Photo: Barbara Krawcowicz / Flickr

UPDATED: Warwick scraps TeachHigher

Warwick University announced in a press release today that it would be abandoning its planned workforce management scheme, TeachHigher.

TeachHigher was proposed as an academic services department which would employ all hourly-paid teaching staff at the University. It sparked national controversy for allegedly casualising the University’s workforce, and for its lack of transparency.

“Academic services department”

There have been a number of meetings held for students to better understand TeachHigher in the months since its proposal. A campus protest against the scheme was planned to take place on the University’s June 19 open day.

The University stated that it was still committed to addressing transparency and fair pay as an issue with the current system of paying of staff, however TeachHigher was questioned as the best alternative:

“In feedback and discussions there has been a far greater focus on Teach Higher as the vehicle for administering this than on actually achieving the outcome of fair pay for our hourly-paid teaching staff.

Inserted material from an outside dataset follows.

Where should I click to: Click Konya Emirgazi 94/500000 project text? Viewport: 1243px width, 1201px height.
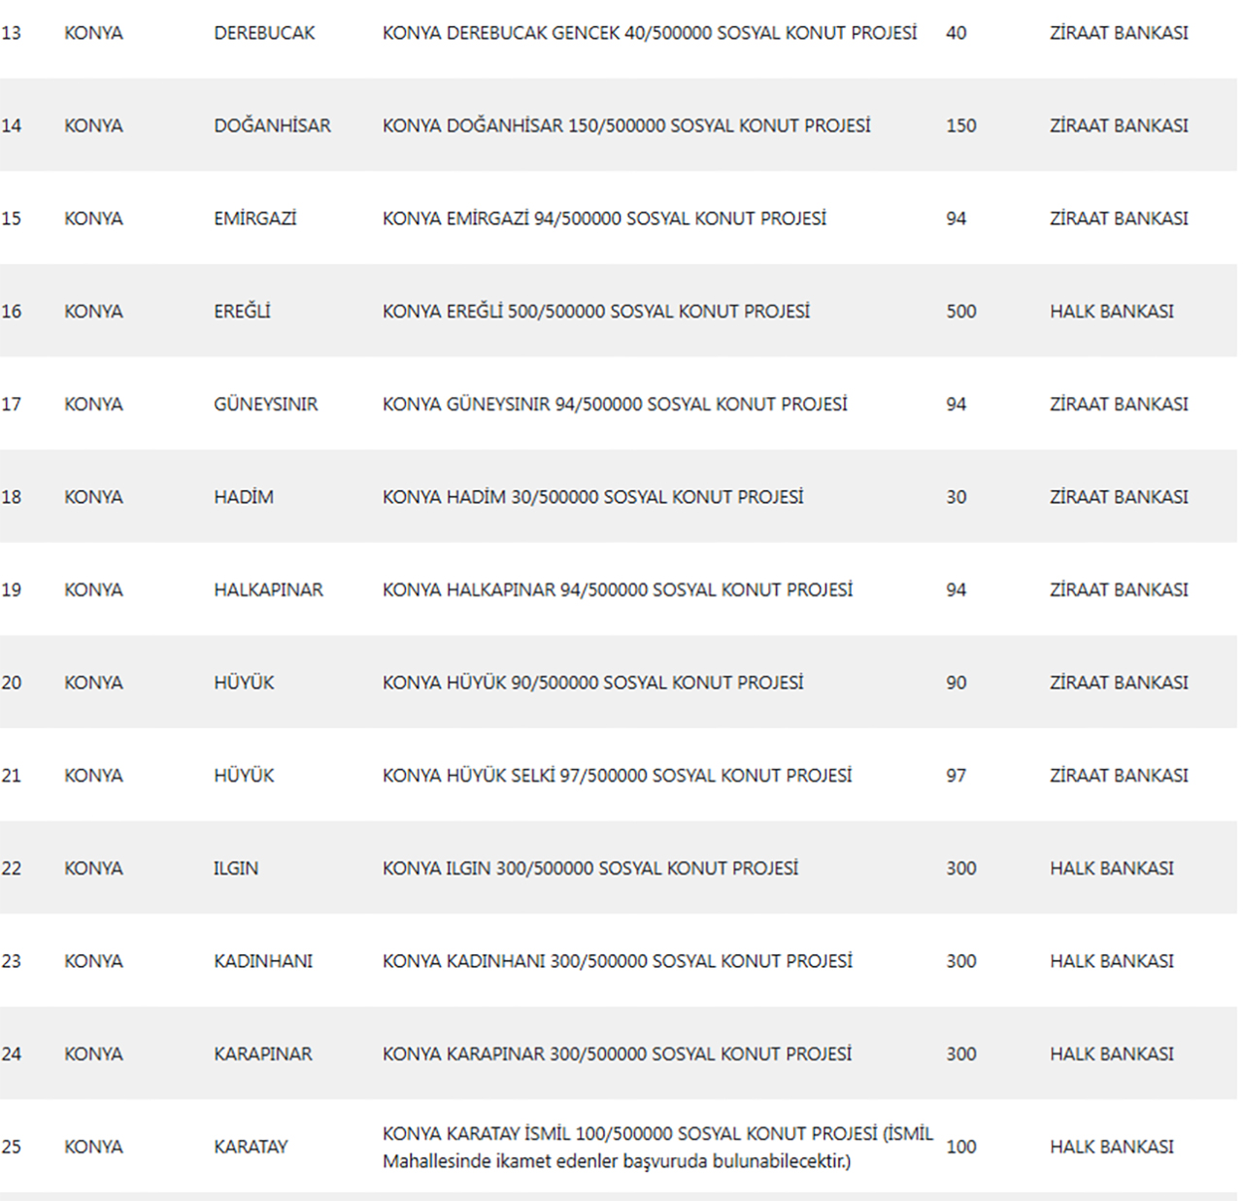pyautogui.click(x=604, y=218)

“We recognise that ongoing scrutiny of Teach Higher has become a distraction and Teach Higher should be disbanded.”

Warwick’s Students’ Union have released a statement on the disbanding, stating: “The SU welcomes the news that the University will be disbanding TeachHigher as a result of the serious issues highlighted by our PG members, Sabbatical Officers, student campaigners, UCU and other stakeholders.”

“Extremely problematic”

It continued, however: “The University’s present system of employment for Postgraduate students in teaching roles remains extremely problematic, and we welcome the university’s commitment in their statement to transparency and fair pay.

“Fundamentally, the Students’ Union agrees with the UCU that PGs who teach should be directly employed by the University, and thus subject to the same terms and conditions.

“The scrapping of TeachHigher and attendant acknowledgement of its shortcomings now places us in a far more advantageous position with a view to ultimately achieving this.”

A statement by Warwick for Free Education (WFFE) on their blog reiterated similar concerns about the “extremely problematic” system raised by the SU. WFFE stated:

“The scheme, which was little more than a badly disguised attack on vulnerable staff, is not going ahead. This is, however, not enough.”

“Halting the pilot is a first step towards better working conditions for hourly paid workers, it must be followed by concrete improvements.

“UCU are demanding that the university place hourly-paid staff on fractional contracts that give them the same pay, conditions and rights as those on open-ended contracts, and of course, we whole heartedly support them.”

“Transparency and fairness”

Peter Dunn, Director of Press and Policy for the University, told the Boar: “Teach Higher was established as the pilot vehicle to achieve goals [of greater fairness, transparency and consistency of pay and support] and to also ensure that hourly paid staff had clear and consistent access to a programme of professional development opportunities.

“The initial debate around this pilot shows us that staff and students very much agree that the need to address transparency and fairness of pay for hourly paid people is of paramount importance, but that the creation of a new department to deliver that is an unnecessary distraction from those goals and Teach Higher should therefore be disbanded.

“Addressing transparency and fair pay is obviously still the right thing to do and we mustn’t be distracted from that. Departments in the pilot programme will now work with Warwick’s HR team to focus on the develop improved systems to ensure transparency and fairness around nationally-agreed rates of pay.

“This will extend to all hourly paid and other sessional staff and not just postgraduate research students involved in teaching.”